Jakiś czas temu dokonałem takiego mini zestawienia magazynów fotograficznych PDF i online w kontekście promocji fotografów. Okazuje się, że miesięcznik branżowy “Press” miał w sumie podobne zdanie jak ja, co do jednego z tytułów, a mianowicie “Pokochaj fotografię”, który został najwyżej oceniony przez specjalistów w temacie.
Redakcja PF się chwali, bo ma czym, a ja gratuluję!
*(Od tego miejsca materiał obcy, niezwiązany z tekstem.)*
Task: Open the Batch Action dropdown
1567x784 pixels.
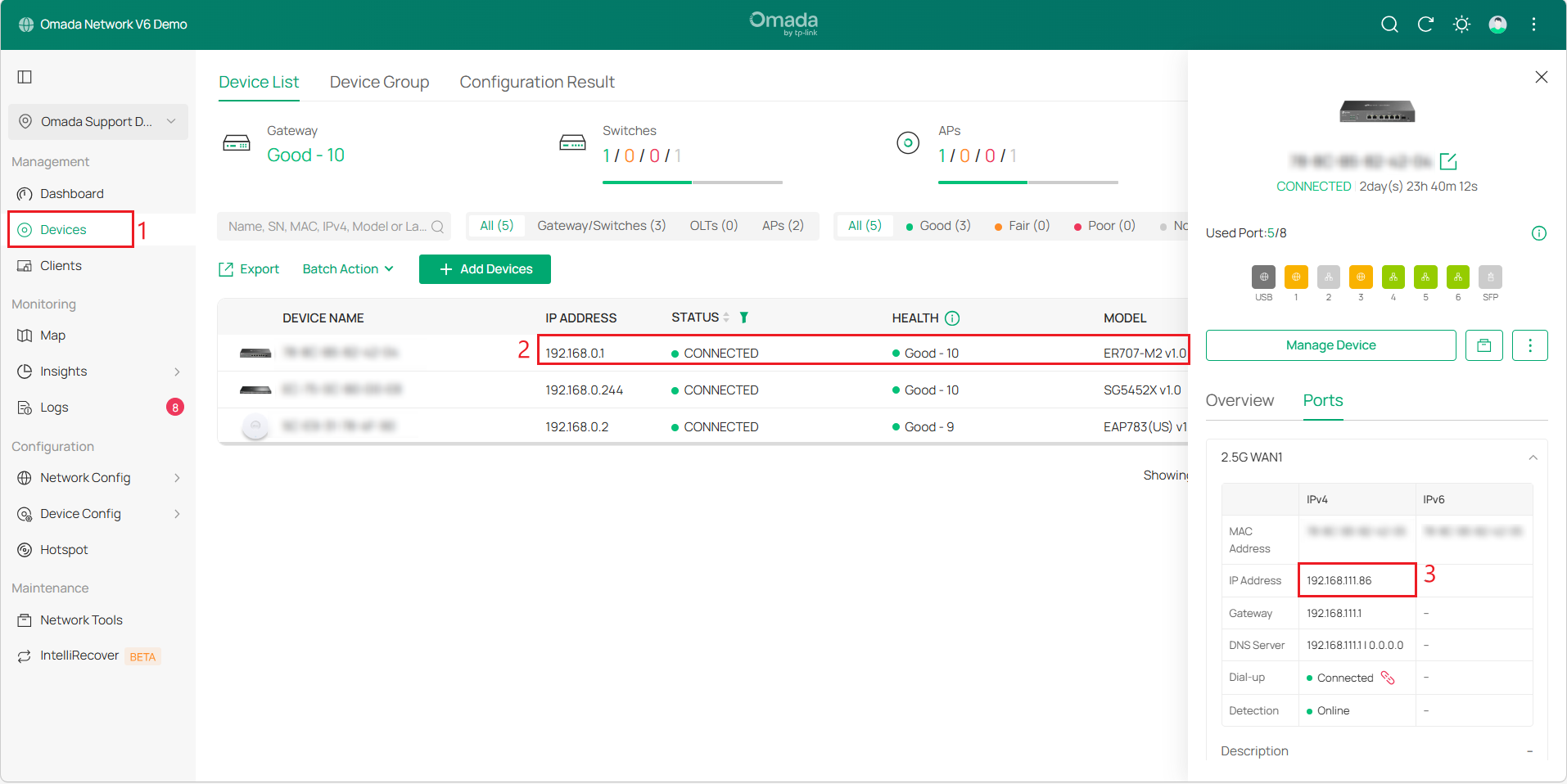Action: (x=348, y=269)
Twój blog jest subiektywny, więc subiektywnie zauważasz tylko jeden z wyróżnionych tytułów. Ja dorzucę więc, że są osoby (do których należę), które mają zdecydowanie lepsze zdanie o 5klatek, niż o PF, i te osoby mają taki sam powód do satysfakcji. Dla tych którzy nie mieli w ręce PRESS, szczegóły np. tu: http://smoczehistorie.blogspot.com/2011/08/press-i-5klatekpl.html
A tak na marginesie – redakcja PF znajduje się w Gliwicach, redakcja 5klatek.pl – w części również. Miłośnikowi dobrej fotografii fajnie żyć w mieście (powiatowym zaledwie) w którym fotograficzny ferment pozwala na wydawanie dwóch najlepszych e-magazynów.
No, a Ty piszesz na blogu tylko o 5-klatek :) Też dośc subiektywnie :)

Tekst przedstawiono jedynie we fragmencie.